◆ **TASK OBJECTIVE**:
For this exercise, return exactly the lines of the material below that begin at the one with "home (184, 166)" and stop after the one with "政府網站資料開放宣告 (165, 2207)".

◆ **EXERCISE INPUT**:
-- -- --
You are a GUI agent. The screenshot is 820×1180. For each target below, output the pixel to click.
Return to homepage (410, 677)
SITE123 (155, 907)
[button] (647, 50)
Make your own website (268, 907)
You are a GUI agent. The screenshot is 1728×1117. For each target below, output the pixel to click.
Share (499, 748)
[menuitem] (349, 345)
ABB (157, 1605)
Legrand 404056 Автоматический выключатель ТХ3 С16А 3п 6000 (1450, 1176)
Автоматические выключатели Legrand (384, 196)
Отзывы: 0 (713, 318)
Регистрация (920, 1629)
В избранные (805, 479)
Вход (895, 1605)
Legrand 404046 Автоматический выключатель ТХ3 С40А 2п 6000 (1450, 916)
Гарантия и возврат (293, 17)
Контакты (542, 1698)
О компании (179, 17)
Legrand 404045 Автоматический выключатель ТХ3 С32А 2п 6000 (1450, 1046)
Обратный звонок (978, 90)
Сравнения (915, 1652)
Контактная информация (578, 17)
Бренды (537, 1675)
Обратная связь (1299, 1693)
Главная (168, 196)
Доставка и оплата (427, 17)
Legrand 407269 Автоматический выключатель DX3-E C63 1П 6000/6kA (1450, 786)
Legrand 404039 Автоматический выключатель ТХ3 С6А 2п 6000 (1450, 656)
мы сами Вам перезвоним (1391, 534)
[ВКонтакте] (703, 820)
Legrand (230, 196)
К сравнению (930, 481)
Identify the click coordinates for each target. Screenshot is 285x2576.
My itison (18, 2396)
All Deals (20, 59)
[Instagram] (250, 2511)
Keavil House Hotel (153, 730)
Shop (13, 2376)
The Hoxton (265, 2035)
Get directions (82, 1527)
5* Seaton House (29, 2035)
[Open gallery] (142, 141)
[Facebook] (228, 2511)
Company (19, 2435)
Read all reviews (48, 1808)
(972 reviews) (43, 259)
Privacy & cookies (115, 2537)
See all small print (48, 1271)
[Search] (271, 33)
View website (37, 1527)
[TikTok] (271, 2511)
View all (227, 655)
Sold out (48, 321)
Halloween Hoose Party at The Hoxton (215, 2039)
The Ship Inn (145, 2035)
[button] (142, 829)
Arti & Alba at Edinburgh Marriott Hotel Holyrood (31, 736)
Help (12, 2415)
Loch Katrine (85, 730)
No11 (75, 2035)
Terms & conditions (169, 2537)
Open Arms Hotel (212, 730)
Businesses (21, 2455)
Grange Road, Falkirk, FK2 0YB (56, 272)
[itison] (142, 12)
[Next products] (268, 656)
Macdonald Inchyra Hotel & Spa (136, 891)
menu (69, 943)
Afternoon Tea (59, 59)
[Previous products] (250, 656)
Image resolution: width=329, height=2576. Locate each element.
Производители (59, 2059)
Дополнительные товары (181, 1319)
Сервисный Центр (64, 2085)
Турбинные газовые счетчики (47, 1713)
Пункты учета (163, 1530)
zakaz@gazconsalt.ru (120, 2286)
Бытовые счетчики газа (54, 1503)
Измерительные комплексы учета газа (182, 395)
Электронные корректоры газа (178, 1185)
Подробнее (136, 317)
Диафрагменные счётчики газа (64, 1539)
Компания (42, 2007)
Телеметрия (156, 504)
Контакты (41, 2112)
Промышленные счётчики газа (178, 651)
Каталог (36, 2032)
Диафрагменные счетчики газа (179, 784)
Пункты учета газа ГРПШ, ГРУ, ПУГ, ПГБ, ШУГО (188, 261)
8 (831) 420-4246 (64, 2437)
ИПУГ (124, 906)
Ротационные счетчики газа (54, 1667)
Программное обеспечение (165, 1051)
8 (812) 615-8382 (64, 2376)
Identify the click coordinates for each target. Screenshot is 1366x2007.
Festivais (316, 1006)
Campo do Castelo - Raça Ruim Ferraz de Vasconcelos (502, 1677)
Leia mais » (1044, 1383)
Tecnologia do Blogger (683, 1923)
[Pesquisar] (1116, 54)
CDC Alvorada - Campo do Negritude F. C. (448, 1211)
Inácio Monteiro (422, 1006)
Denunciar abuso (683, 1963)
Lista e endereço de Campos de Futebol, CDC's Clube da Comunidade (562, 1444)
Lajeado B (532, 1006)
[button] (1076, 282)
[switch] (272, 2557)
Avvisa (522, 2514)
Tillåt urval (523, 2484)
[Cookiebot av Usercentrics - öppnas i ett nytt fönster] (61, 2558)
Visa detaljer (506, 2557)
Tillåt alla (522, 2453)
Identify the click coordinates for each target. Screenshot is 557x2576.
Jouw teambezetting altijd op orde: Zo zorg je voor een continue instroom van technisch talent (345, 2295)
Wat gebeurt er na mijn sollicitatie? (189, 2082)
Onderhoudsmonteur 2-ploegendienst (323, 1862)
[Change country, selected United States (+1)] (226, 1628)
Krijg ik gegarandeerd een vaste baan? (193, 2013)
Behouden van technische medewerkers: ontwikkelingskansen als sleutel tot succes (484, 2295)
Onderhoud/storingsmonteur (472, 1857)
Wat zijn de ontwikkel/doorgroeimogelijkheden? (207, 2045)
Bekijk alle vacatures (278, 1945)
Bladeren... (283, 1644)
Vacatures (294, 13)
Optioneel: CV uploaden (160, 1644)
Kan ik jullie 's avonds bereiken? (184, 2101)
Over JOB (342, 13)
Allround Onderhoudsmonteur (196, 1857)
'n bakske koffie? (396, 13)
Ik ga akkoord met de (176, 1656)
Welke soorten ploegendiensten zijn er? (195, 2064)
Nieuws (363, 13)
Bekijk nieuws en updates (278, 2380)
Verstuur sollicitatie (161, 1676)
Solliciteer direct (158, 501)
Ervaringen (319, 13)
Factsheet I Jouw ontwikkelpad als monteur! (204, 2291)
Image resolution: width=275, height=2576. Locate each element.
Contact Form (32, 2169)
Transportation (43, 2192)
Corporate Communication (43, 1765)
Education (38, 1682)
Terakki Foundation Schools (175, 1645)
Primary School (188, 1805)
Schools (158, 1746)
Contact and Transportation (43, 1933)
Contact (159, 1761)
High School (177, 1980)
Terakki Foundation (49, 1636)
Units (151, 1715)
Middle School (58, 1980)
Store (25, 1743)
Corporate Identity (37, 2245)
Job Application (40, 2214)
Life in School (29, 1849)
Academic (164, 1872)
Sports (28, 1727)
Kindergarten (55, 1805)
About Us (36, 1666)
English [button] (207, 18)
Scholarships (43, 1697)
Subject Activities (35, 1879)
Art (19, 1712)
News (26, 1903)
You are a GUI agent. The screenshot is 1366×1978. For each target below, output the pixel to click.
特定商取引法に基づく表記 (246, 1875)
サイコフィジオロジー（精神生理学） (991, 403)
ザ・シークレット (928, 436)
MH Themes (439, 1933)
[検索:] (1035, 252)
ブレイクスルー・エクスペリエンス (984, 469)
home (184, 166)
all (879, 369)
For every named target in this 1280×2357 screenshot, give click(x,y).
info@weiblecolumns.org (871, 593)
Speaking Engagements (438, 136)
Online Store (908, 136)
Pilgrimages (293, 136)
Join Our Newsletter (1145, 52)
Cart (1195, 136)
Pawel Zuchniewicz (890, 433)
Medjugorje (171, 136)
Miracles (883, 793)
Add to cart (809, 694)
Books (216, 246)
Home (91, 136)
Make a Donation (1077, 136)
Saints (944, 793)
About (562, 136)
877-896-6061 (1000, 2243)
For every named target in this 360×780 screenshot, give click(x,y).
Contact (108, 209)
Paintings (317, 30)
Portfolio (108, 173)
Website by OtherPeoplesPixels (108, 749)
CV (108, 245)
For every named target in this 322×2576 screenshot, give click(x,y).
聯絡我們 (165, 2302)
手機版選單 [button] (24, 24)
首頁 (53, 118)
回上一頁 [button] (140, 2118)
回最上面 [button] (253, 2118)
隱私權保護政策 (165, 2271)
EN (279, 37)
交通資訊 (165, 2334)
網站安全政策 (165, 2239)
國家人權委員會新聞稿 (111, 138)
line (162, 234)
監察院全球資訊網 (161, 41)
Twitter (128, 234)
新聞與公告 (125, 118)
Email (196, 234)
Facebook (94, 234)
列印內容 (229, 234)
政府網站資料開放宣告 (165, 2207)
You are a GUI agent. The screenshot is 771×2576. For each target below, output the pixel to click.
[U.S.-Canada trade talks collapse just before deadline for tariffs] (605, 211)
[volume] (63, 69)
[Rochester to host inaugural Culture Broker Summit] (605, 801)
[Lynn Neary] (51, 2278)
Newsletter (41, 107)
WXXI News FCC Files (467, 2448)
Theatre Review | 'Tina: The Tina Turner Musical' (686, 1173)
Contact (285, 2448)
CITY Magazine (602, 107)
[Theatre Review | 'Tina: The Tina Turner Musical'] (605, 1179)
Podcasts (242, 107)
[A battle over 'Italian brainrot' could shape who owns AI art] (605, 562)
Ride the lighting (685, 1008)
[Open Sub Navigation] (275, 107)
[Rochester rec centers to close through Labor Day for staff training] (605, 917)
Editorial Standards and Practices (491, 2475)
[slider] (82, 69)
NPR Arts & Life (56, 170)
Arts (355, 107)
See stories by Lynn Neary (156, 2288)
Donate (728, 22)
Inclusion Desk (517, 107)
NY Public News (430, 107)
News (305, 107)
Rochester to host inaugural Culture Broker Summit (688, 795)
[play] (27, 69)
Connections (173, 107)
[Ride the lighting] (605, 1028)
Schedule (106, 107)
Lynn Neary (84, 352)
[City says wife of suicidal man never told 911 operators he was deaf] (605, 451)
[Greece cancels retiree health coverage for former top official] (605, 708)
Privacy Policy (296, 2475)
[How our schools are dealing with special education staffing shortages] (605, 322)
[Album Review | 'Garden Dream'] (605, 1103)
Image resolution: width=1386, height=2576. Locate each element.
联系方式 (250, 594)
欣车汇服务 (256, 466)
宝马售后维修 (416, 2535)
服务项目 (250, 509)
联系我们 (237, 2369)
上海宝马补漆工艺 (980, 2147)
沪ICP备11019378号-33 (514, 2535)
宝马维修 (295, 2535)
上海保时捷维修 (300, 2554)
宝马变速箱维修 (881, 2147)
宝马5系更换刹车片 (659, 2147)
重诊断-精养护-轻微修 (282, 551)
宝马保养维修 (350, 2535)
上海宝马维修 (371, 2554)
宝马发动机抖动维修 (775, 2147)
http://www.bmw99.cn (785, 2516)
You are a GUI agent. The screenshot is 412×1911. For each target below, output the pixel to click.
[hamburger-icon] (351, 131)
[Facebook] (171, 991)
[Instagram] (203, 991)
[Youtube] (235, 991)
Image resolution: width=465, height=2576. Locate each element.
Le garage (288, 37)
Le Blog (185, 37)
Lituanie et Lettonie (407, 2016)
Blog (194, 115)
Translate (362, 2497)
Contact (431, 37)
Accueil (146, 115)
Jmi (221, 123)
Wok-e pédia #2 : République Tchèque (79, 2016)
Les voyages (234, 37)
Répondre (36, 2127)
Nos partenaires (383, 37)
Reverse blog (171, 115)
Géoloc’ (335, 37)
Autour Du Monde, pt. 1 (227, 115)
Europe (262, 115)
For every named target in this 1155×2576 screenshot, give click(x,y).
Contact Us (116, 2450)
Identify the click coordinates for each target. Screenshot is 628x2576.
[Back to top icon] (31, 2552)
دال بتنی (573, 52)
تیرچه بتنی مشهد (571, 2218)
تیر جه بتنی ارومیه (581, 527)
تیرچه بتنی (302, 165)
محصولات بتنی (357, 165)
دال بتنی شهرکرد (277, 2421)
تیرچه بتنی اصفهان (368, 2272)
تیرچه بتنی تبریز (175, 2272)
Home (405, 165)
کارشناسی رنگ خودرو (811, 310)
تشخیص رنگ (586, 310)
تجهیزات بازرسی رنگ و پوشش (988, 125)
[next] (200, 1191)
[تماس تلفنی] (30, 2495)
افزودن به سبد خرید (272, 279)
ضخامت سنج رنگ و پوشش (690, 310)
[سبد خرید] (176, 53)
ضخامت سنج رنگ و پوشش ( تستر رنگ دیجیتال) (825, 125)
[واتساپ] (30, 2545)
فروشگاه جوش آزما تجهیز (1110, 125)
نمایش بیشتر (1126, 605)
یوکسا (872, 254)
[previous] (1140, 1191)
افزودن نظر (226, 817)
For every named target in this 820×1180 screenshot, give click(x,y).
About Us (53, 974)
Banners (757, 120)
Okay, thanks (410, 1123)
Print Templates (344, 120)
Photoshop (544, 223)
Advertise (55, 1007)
-- -- --
◆ **EXERCISE ANSWER**:
home (184, 166)
all (879, 369)
For every named target in this 1280×2357 screenshot, give click(x,y).
info@weiblecolumns.org (871, 593)
Speaking Engagements (438, 136)
Online Store (908, 136)
Pilgrimages (293, 136)
Join Our Newsletter (1145, 52)
Cart (1195, 136)
Pawel Zuchniewicz (890, 433)
Medjugorje (171, 136)
Miracles (883, 793)
Add to cart (809, 694)
Books (216, 246)
Home (91, 136)
Make a Donation (1077, 136)
Saints (944, 793)
About (562, 136)
877-896-6061 (1000, 2243)
For every named target in this 360×780 screenshot, give click(x,y).
Contact (108, 209)
Paintings (317, 30)
Portfolio (108, 173)
Website by OtherPeoplesPixels (108, 749)
CV (108, 245)
For every named target in this 322×2576 screenshot, give click(x,y).
聯絡我們 (165, 2302)
手機版選單 [button] (24, 24)
首頁 (53, 118)
回上一頁 [button] (140, 2118)
回最上面 [button] (253, 2118)
隱私權保護政策 (165, 2271)
EN (279, 37)
交通資訊 (165, 2334)
網站安全政策 (165, 2239)
國家人權委員會新聞稿 (111, 138)
line (162, 234)
監察院全球資訊網 (161, 41)
Twitter (128, 234)
新聞與公告 (125, 118)
Email (196, 234)
Facebook (94, 234)
列印內容 (229, 234)
政府網站資料開放宣告 (165, 2207)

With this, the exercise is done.